E. Was muss ich zur Finanz­ver­fas­sung der AG wis­sen?

III. Wie er­folgt die Ka­pi­taler­hal­tung in der AG?

Das Grund­ka­pi­tal dient vor­ran­gig der Be­frie­di­gung der Gläu­bi­ger und muss da­her dem Zu­griff der Ak­tio­näre ent­zo­gen sein. Da es sich aber um eine bloße Re­chen­zif­fer han­delt, er­folgt der Schutz auf vier Ebe­nen:

  • Wie in der GmbH (§ 30 Abs. 1 Gm­bHG) dür­fen auch in der AG die ein­mal er­brach­ten Ein­lagen den Ak­tio­nären nicht in Na­tur oder in sons­ti­ger Weise zu­rück­ge­währt wer­den, § 57 Abs. 1 S. 1 AktG.
  • Eine Rück­ge­währ liegt auch vor, wenn die AG ei­gene Ak­tien er­wirbt.
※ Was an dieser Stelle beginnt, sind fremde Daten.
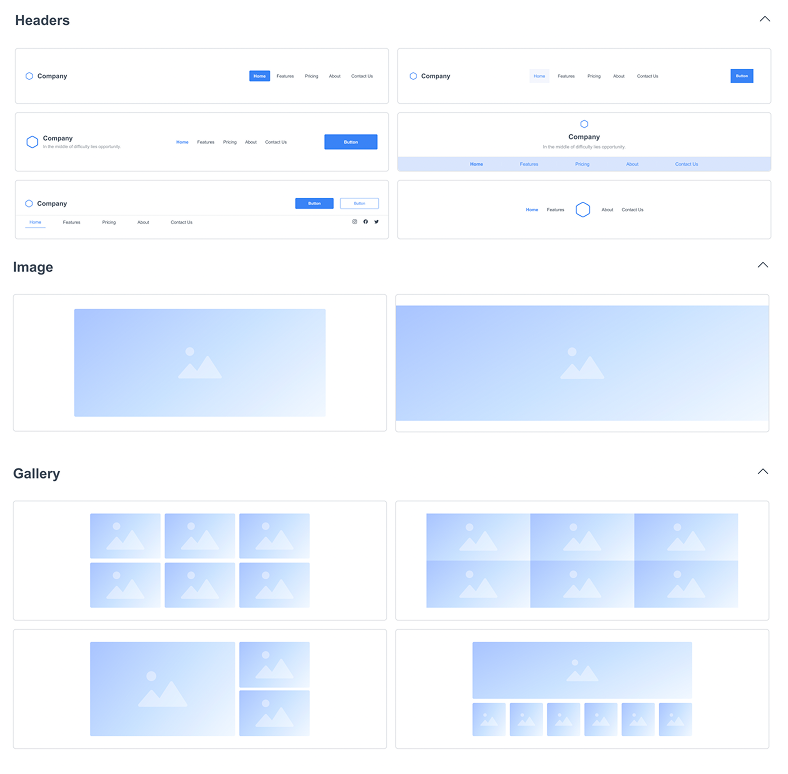This screenshot has width=788, height=774.
Task: Pick gallery layout with one large and six small thumbnails
Action: [x=582, y=689]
Dies ist an­ders als in der GmbH (§ 33 Gm­bHG) grund­sätz­lich ver­bo­ten, wenn nicht eine be­son­dere ge­setz­li­che Aus­nahme greift (§ 71 Abs. 1 AktG). Greift eine sol­che Aus­nahme er­laubt § 57 Abs. 1 S. 2 AktG, dass der Er­werbs­preis an die Ak­tio­näre aus­ge­zahlt wird.
  • Gem. § 57 Abs. 3 AktG darf nur der im je­wei­li­gen Ge­schäfts­jahr er­zielte Bilanz­ge­winn (auch Ge­winn­vor­träge - d.h. bei­spiels­weise die Auf­lö­sung ei­ner Ge­winn­rück­lage aus vor­he­ri­gen Jah­ren, vgl. § 58 Abs. 3 AktG) an die Ak­tio­näre aus­ge­schüt­tet wer­den. Das Ver­fah­ren der Ge­winn­ver­wen­dung ist streng for­ma­li­siert, § 174 AktG, um die Gleich­be­hand­lung der Ak­tio­näre zu wah­ren und den Rechts­ver­kehr zu schüt­zen. Nach § 57 Abs. 2 AktG dür­fen da­her auch keine fes­ten Zin­sen auf die Ein­lage ver­spro­chen oder aus­ge­zahlt wer­den.
  • Schließ­lich ist nach § 150 AktG eine ge­setz­li­che Rück­lage zu bil­den, in die je­des Jahr 5% des je­wei­li­gen Jah­res­bi­lanz­ge­winns ein­zu­stel­len sind. Dies er­in­nert an die UG (haf­tungs­be­schränkt), § 5a Abs. 2 Gm­bHG - wo­bei dort keine Ober­grenze be­steht und die Rück­la­ge­pflicht deut­lich um­fang­rei­cher aus­fällt.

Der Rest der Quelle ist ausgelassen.